Start of Excerpted data
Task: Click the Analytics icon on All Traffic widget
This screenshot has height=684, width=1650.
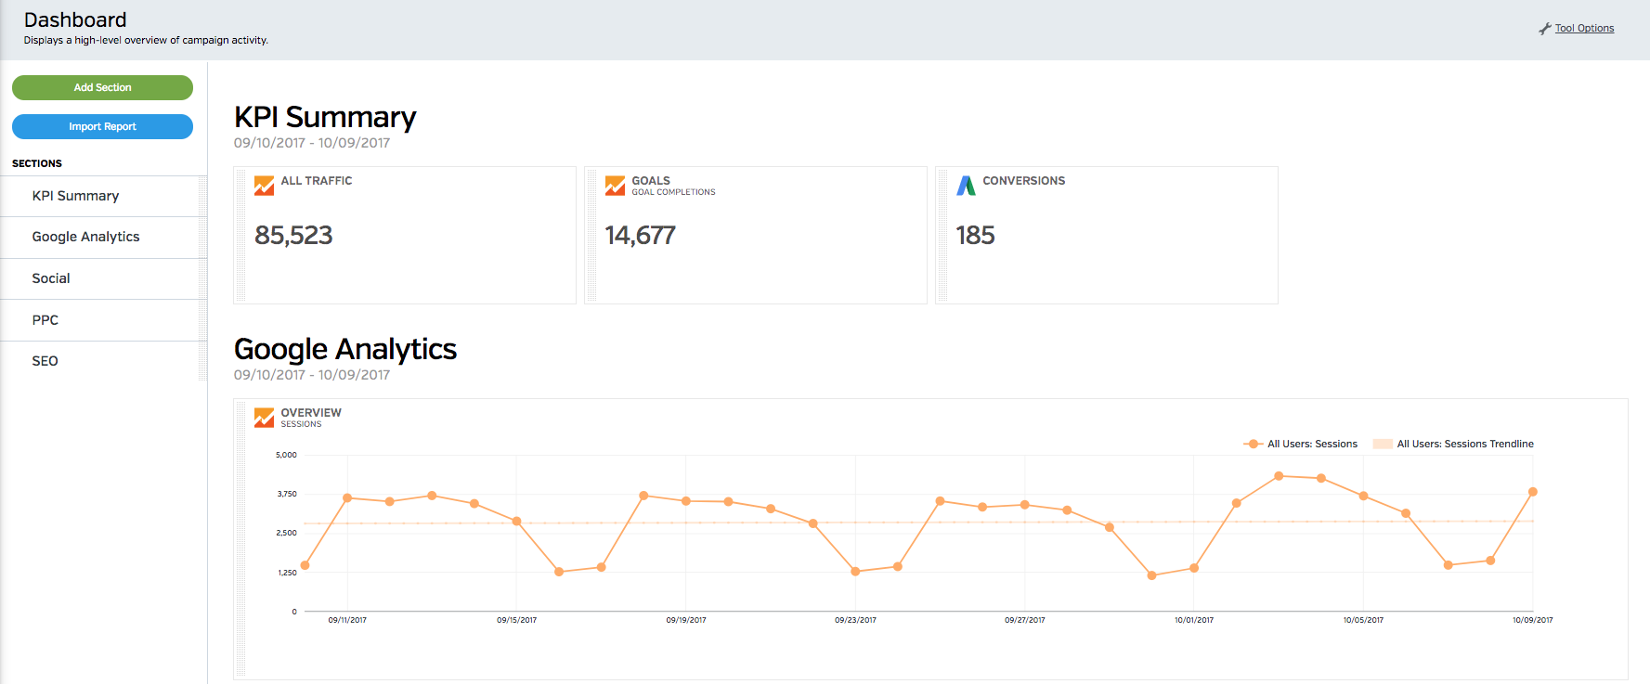Action: coord(264,186)
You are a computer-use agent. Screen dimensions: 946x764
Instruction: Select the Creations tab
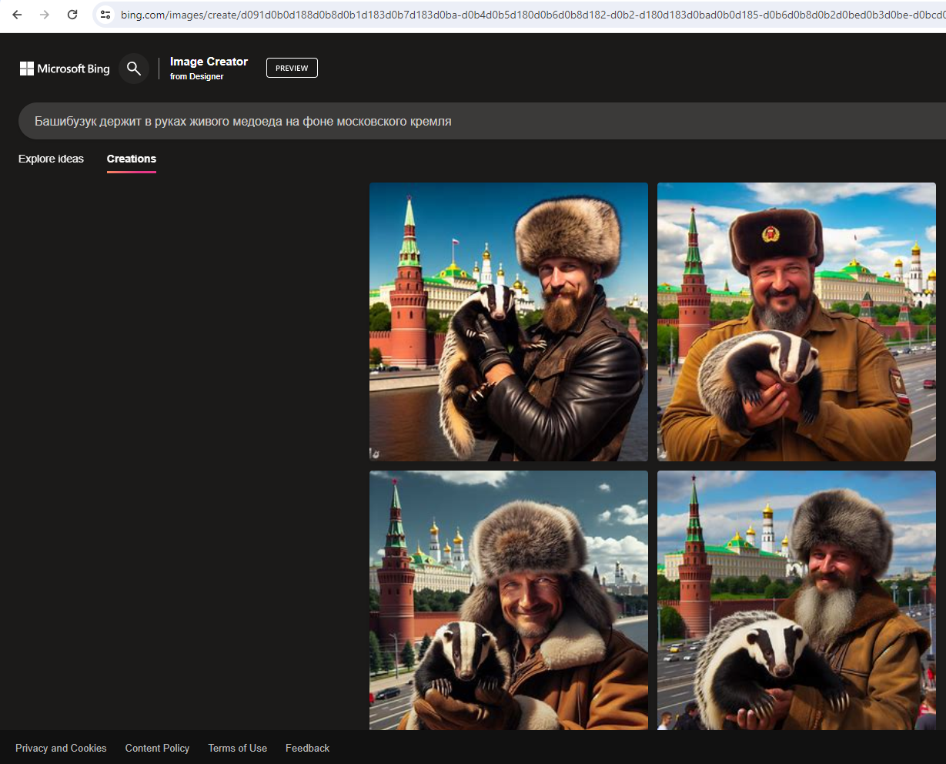(x=132, y=159)
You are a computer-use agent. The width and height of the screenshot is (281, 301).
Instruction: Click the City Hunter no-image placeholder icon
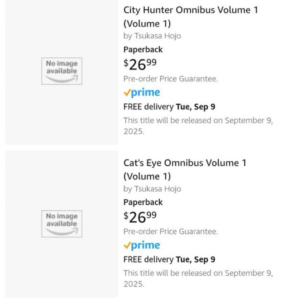click(x=62, y=71)
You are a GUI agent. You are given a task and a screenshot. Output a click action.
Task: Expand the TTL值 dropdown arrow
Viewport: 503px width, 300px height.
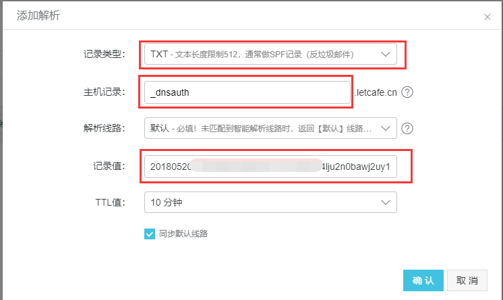click(386, 202)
End of Excerpted data
■ **Task directions**:
Only the lines that contain the string "agent" are to be copied from the records.

■ **Output of the exercise**:
You are a computer-use agent. Screen dimensions: 946x764
You are a computer-use agent. The width and height of the screenshot is (281, 301).
You are a GUI agent. You are given a task and a screenshot. Output a click action.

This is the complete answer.